By meditating and reducing the tendency to restlessness, posture can be mastered. — Swami Satchidananda
Ananta asana can be learned by letting go of the effort and meditating on the snake. — Swami Satyananda.
“As soon as the body surrenders all its efforts and holdings, it reveals the infinite within.” — Nischala Joy Devi
Swami Prabhavananda: “The posture becomes firm and relaxed by controlling the natural tendencies in the body and meditating on the infinite.”
Meditating and making a small effort (posture) becomes firm and pleasing. –Swami Vivekananda
Prayatna Saithilya: How to attain it
Prayatna saithilya, which means letting go or letting go without force or effort, is a state in which active and focused work is done without tension or unnecessary effort.
To reach this state, you must first learn to relax your extra effort and accept that which you cannot change. This softening, non-efforting can be cultivated by taking the body and pose in its current state and finding space within the shape. Allowing what happens naturally is the key to letting go and letting things unfold. Whether we are doing a Forward Fold or a Downward Dog doesn’t matter. Each time, we learn to accept our practice and body as it is rather than trying to change them.
You can easily get sucked into thoughts such as “I shouldn’t be able to do this,” “I am not good enough,” and “This doesn’t work.” These thoughts cause unnecessary tension in our bodies and stop us from progressing. By releasing negative reviews, we can focus our minds on the moment and find the right amount of effort for the asana.
On our yoga mats, we must also make an effort to create a good shape that is safe and aligned. We cultivate mindfulness, self-awareness, and concentration when we practice correct alignment, proper form, and the right amount of effort. By strengthening our muscles and improving flexibility, we improve overall health.
The Light on Life andB.K.S. Iyengar describes the pose’s highest state as prayatna-saithilya. In Asana, we try to penetrate the gross mass of the body by breaking up the molecules and dividing them into atoms, allowing us to see inside. Asana is divided into two parts: exertion and penetration. The latter, which involves the mind, is the most important. To achieve our goal of penetrating our minds, sweat is necessary to get things started. “Asana is best when it becomes effortless.”

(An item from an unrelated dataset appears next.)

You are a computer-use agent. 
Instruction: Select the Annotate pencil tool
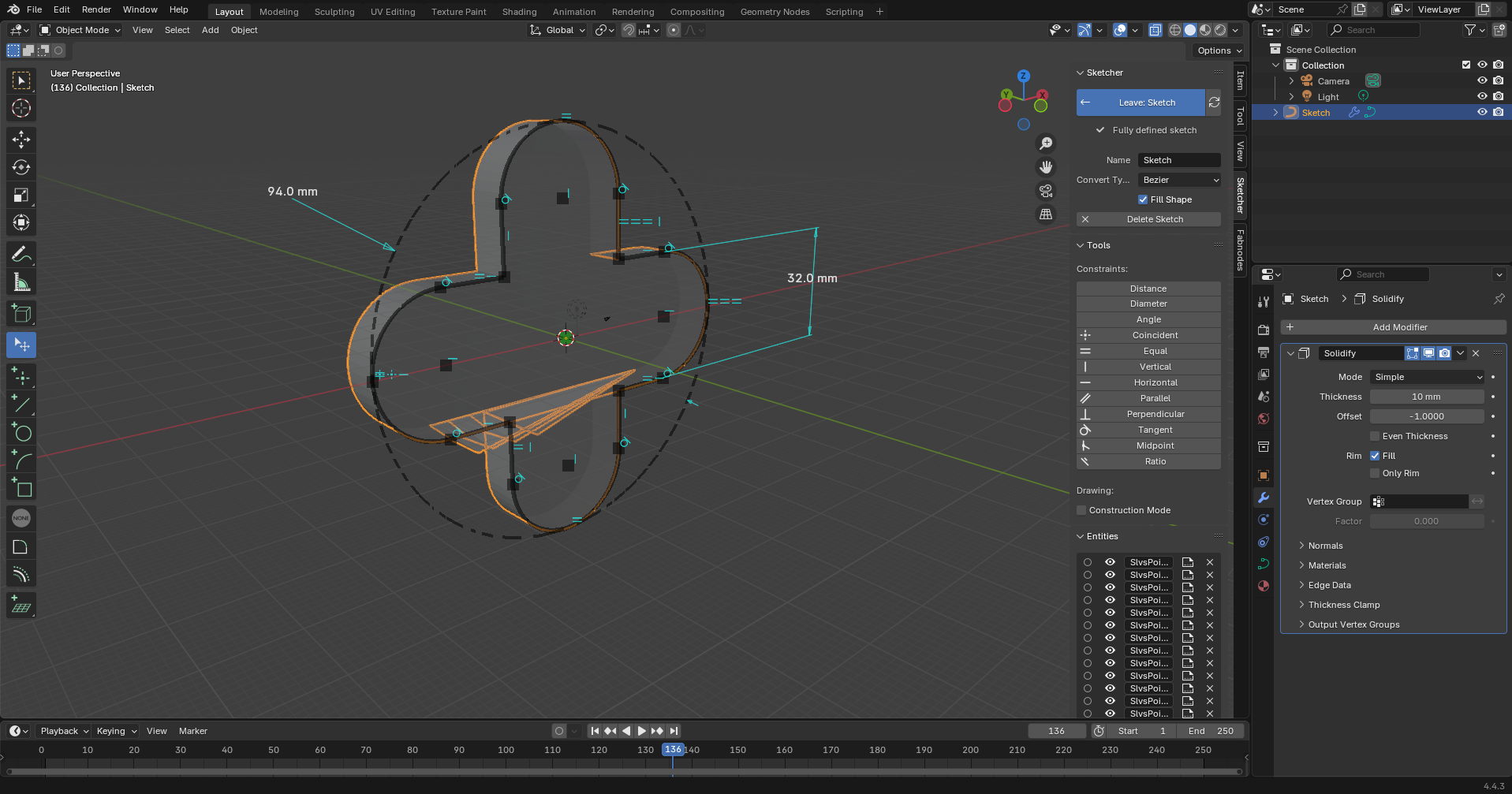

Learning to let go takes patience, compassion, and time. You may become frustrated if you feel that you need to make progress. Don’t worry! You’re not alone if you feel frustrated. Positive thoughts, affirmations, and intentions can help you counteract negative emotions. Kindness, compassion, acceptance, and patience will help you cultivate a relaxed attitude toward your body and poses. We naturally become more flexible as we let go of expectations and desires.
Ananta Samapattibhyam: Experience it
The word “prayatna,” in Sanskrit, means “the ultimate truth,” “the infinite unity,” or “the ultimate oneness.” “Samapattibhyam,” which means “connected or united,” is the word used to describe this state. The state of being “connected” to the infinite, or our highest selves, is what it refers to. It is possible to achieve this by staying true to our nature, surrendering our will to divine will, and allowing the spirit to guide us.
In a state called prayatnasamapattibhyam, we are present and open to what unfolds. We do not push or resist anything. We are just being. Letting go of control is surrendering your life when you let the infinite takeover. You submit your ego to become a part of something greater than yourself.
To achieve Ananta samapattibhyam, we must first let go of our attachment to results. We must let go of our desire to master the asanas. Stop trying to prove yourself on and off your yoga mats. We must embrace the unknown and let go of fear. We must trust that the universe will guide us.
We begin to see the world differently as we let go of attachments. We start to realize that we are not separated from the world. We are not separated from those around us. Yoga is the ultimate goal: to unite with the truth of the universe and become infinitely one.